The onus must be put on them, said SPH, “to take responsibility for the content they choose to publish and promote”.
“They should be required to act faster when falsehoods spread on their platforms, and to disclose the identities of creators of deliberate falsehoods,” it added.
“Any legislation … should require social networks and media websites with a significant reach to establish a monitoring or complaints mechanism that will allow them to be swiftly alerted to fake, offending or otherwise prohibited content. They should then be required to remove such content within a short but reasonable timeframe, and be subjected to an impactful fine for any failure to do so.”
SPH then pointed out that existing laws give authorities “some scope” to tackle online falsehoods, but are “mostly limited” to content creators and providers rather than distributors such as social networks.
It emphasised that legislation should not lead to further restrictions on “constructive” public discourse or “reputable” content creators such as news media.
Any new legislation should also clarify issues such as affording the chance to appeal allegations of fake news, said SPH, and whether the burden of proof lies with the prosecutor or accused.

Speaking at the public hearing, Warren Fernandez, editor of The Straits Times, said that the Government "should have a care in applying any legislation".
"The news gathering process is not a neat and tidy one," he explained.

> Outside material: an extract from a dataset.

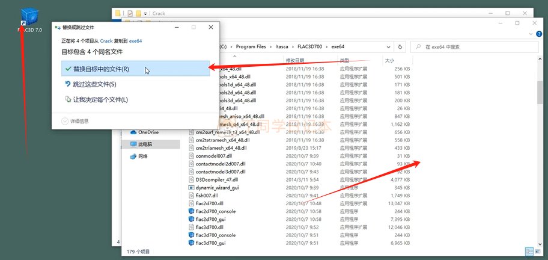Expand the details chevron in copy dialog
The height and width of the screenshot is (260, 548).
[65, 121]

"Information doesn't come to us in a completely nicely packaged form. It often comes in bits and pieces ... and it's incumbent on our journalists and editors to go out there and check and verify and pull the strands together and make interpretations and judgments. In the process, sometimes we get a complete picture, but sometimes our assumptions may not be completely correct.
"I worry the legislation you have in mind will be so broad and sweeping it could impinge on our ability to do what we do, day to day," he said. "There's also the possibility of differences in interpretation and opinion which could then be labelled as DOFs - which could impact the willingness and readiness of members of the public to share information with us."